4.2. Potential of the BTFDOB Method

Defining the key phenological period of the RCFs is the first step in their identification. There is no obvious difference in the spectral and texture features between the RCFs and normal rice fields during the rice growth period. Meanwhile, no distinct difference between the RCFs and breeding ponds exists during the rice-field fallow period. Therefore, most of the prior studies extracted the RCFs based on the seasonal differences in the water area. The farming system in Sihong County is rice–wheat rotation or corn–wheat rotation, of which rice is a single-cropping product [54]. When selecting the images of the rice field fallow period, the field investigation and the comparison of the images after rice harvesting from March, May, and December revealed that all the RCFs were flooded only in May, in contrast to Qianjiang. In South and Southwest China and other regions, the planting structure is complex, and double-cropping rice is widely utilized. The local RCF system generates rice and crayfish twice in one year [55]. When the BTFDOB method is applied to these areas, it is necessary to define the key local phenology and select images from the appropriate period.

4.3. Accuracy Improvements

In this paper, we identified the areas that were transformed from water to cropland as RCFs. Due to the uniform local cultivation seasons, a few RCFs remained unidentified due to phenological differences, resulting in minor errors. In response to this problem, time series images could be applied to study the feature differences throughout the whole year so as to improve the classification accuracy.

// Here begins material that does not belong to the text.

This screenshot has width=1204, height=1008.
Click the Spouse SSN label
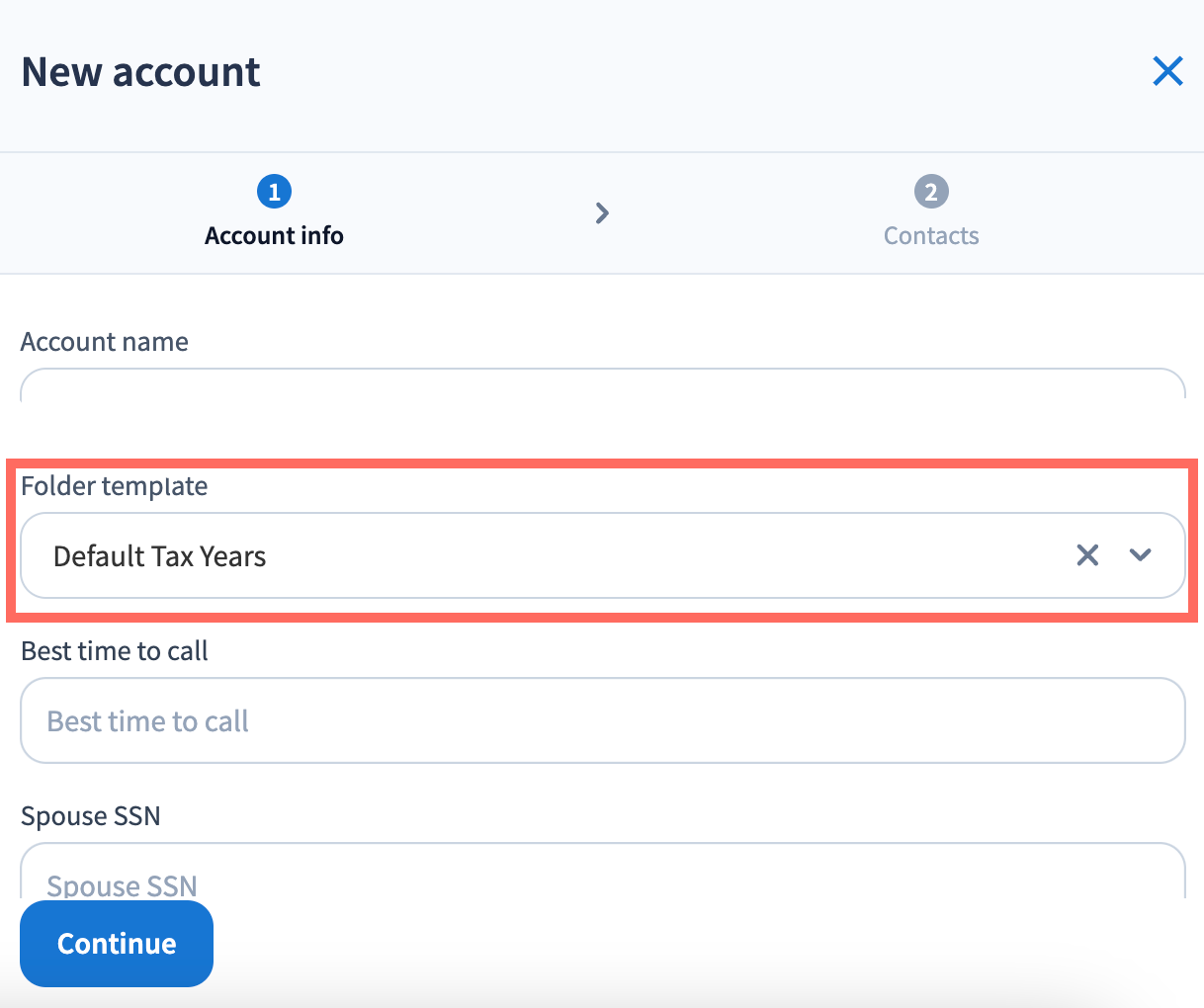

We used Sentinel-2 images with a spatial resolution of 10 m as data. However, optical images are easily influenced by meteorological conditions, such as cloud and rain. Therefore, it is possible that images of the appropriate phenological periods will be missing or that the time window suitable for extracting the RCFs will not produce high quality images. Synthetic aperture radar (SAR) can penetrate clouds and rain, compensating for the deficiency of optical images affected by clouds and rain in the second quarter. Therefore, it can be adopted to monitor the dynamic changes in cropland [56,57]. In future work, we will consider optical images in conjunction with SAR images to identify RCFs. Furthermore, the spatial resolution of the remote sensing data is generally greater than the width of the surrounding ditch, which means that these mixed pixels are identified as non-RCFs. Therefore, much effort will be required to collect higher-spatial-resolution images or decompose mixed pixels in time.

5. Conclusions

Mapping RCFs and identifying them from pure rice fields are challenging due to their spectral similarity and complexity. In this paper, we proposed a BTFDOB method to achieve the above purposes. This method combined the bi-temporal-feature-differences with object-based method for mapping RCFs in Sihong County. We adopted BTFDOB method and STOB method to carry out the experiments in different years. By comparing the results of the two methods, we found that the BTFDOB method performed better than the STOB method in identifying the RCFs. The use of the bi-temporal-feature-differences as classification feature yielded a higher accuracy in mapping RCFs, with an OA improvement of up to 2.18%. We discussed the importance of each feature in detail. We found that compared with the geometric features and texture features, the spectral features of the bi-temporal images, especially the spectral feature differences, were the most important features in the feature set.

In addition, the method provided a new method for the detection of the change regions of two periods. It widened the difference between the changing and non-changing regions and improved the detection accuracy.

In this study, by adopting the BTFDOB method, we systematically analyzed the possibility of conducting RCF identification in Sihong County, which have applications such as planting structure optimization and crop yield prediction. In future research, time-series images and new data sources should be considered.